> [Exercise description] Every line below between the line holding "Instruction: Toggle the K map option button" and the line holding "Task: Select the Hand tool", inclusive, should be repeated exactly, and all other lines omitted.
════════════════════
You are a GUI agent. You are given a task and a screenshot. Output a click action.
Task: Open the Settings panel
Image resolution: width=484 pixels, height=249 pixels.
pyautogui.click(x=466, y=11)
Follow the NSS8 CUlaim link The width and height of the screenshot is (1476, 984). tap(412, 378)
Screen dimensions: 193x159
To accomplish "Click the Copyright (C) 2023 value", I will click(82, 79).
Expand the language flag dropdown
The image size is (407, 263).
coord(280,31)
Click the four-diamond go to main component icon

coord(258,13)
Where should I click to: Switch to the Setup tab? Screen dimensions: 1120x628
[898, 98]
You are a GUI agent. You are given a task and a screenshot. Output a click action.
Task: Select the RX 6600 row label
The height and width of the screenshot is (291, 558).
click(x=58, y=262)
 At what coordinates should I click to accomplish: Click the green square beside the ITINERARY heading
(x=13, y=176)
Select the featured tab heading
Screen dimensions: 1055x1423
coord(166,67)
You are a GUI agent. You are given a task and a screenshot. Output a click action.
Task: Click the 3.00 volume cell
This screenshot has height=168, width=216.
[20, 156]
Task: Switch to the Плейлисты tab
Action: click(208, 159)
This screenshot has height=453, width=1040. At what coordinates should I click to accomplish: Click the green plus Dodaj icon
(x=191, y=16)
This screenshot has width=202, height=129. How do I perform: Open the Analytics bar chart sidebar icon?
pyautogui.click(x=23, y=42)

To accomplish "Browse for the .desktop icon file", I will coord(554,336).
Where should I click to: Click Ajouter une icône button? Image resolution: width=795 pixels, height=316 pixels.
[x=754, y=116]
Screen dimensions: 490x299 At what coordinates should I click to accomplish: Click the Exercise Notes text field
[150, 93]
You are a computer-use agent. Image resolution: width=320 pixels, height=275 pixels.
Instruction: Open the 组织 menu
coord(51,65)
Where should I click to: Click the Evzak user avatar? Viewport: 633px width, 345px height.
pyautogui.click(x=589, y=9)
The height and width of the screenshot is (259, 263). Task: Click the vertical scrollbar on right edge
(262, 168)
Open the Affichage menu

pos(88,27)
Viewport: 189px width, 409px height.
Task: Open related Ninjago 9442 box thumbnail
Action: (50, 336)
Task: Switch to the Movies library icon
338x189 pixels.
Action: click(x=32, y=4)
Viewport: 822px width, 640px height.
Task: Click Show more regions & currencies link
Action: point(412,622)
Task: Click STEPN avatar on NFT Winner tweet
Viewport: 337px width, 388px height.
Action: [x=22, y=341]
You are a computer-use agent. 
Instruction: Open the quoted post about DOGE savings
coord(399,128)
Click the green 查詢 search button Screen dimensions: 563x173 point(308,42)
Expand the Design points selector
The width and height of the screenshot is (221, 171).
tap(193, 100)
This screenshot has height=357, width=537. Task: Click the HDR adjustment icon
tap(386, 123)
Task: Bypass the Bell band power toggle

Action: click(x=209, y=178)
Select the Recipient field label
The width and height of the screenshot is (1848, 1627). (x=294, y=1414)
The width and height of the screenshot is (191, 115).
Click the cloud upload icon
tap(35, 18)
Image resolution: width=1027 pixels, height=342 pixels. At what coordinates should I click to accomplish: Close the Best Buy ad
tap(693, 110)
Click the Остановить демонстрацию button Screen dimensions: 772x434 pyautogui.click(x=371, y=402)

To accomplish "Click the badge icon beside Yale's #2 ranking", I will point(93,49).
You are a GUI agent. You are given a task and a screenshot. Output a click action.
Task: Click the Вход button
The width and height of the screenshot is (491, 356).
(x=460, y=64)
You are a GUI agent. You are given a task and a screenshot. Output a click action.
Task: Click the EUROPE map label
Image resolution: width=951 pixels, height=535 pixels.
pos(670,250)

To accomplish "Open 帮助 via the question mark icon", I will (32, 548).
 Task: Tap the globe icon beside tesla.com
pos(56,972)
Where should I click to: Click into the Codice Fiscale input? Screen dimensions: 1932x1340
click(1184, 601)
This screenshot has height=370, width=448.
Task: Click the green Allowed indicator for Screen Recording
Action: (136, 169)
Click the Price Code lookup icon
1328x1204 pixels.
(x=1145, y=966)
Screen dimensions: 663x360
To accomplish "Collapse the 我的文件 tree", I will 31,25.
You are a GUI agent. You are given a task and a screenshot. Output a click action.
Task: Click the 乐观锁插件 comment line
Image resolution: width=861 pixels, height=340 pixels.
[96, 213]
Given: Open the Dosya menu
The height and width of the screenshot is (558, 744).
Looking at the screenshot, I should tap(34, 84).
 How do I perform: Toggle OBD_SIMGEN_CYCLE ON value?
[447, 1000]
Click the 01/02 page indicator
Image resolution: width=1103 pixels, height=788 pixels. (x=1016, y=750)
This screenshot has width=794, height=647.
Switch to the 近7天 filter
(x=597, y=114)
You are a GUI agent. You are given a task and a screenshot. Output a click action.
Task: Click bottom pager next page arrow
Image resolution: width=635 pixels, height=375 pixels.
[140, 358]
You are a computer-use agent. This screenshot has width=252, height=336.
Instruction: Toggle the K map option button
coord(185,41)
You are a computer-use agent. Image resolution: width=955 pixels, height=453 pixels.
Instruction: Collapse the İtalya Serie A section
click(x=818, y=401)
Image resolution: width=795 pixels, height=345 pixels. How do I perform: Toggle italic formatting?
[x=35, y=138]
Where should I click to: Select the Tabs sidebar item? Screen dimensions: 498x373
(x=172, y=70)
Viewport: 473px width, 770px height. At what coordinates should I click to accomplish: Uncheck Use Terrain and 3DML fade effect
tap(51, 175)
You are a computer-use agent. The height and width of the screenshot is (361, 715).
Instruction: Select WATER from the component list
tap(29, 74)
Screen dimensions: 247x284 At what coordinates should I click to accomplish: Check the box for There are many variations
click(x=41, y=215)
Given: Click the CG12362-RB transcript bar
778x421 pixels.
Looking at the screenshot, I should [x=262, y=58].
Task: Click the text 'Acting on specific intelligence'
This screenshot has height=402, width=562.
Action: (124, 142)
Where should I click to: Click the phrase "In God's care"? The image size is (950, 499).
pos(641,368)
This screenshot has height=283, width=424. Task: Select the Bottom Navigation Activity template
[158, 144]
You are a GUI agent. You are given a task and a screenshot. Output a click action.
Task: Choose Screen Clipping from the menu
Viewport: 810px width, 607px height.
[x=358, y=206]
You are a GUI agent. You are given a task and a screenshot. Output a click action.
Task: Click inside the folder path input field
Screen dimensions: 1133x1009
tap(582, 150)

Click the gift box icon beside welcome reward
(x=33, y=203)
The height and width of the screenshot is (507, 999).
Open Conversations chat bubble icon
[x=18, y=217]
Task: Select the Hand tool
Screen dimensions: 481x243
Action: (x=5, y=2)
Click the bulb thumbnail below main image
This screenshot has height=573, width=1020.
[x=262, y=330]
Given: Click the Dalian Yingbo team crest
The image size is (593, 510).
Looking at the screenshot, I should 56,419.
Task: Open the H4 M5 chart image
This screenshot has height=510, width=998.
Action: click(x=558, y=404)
════════════════════
> [Response area]
Instruction: Toggle the K map option button
coord(185,41)
You are a computer-use agent. Image resolution: width=955 pixels, height=453 pixels.
Instruction: Collapse the İtalya Serie A section
click(x=818, y=401)
Image resolution: width=795 pixels, height=345 pixels. How do I perform: Toggle italic formatting?
[x=35, y=138]
Where should I click to: Select the Tabs sidebar item? Screen dimensions: 498x373
(x=172, y=70)
Viewport: 473px width, 770px height. At what coordinates should I click to accomplish: Uncheck Use Terrain and 3DML fade effect
tap(51, 175)
You are a computer-use agent. The height and width of the screenshot is (361, 715).
Instruction: Select WATER from the component list
tap(29, 74)
Screen dimensions: 247x284 At what coordinates should I click to accomplish: Check the box for There are many variations
click(x=41, y=215)
Given: Click the CG12362-RB transcript bar
778x421 pixels.
Looking at the screenshot, I should [x=262, y=58].
Task: Click the text 'Acting on specific intelligence'
This screenshot has height=402, width=562.
Action: (124, 142)
Where should I click to: Click the phrase "In God's care"? The image size is (950, 499).
pos(641,368)
This screenshot has height=283, width=424. Task: Select the Bottom Navigation Activity template
[158, 144]
You are a GUI agent. You are given a task and a screenshot. Output a click action.
Task: Choose Screen Clipping from the menu
Viewport: 810px width, 607px height.
[x=358, y=206]
You are a GUI agent. You are given a task and a screenshot. Output a click action.
Task: Click inside the folder path input field
Screen dimensions: 1133x1009
tap(582, 150)

Click the gift box icon beside welcome reward
(x=33, y=203)
The height and width of the screenshot is (507, 999).
Open Conversations chat bubble icon
[x=18, y=217]
Task: Select the Hand tool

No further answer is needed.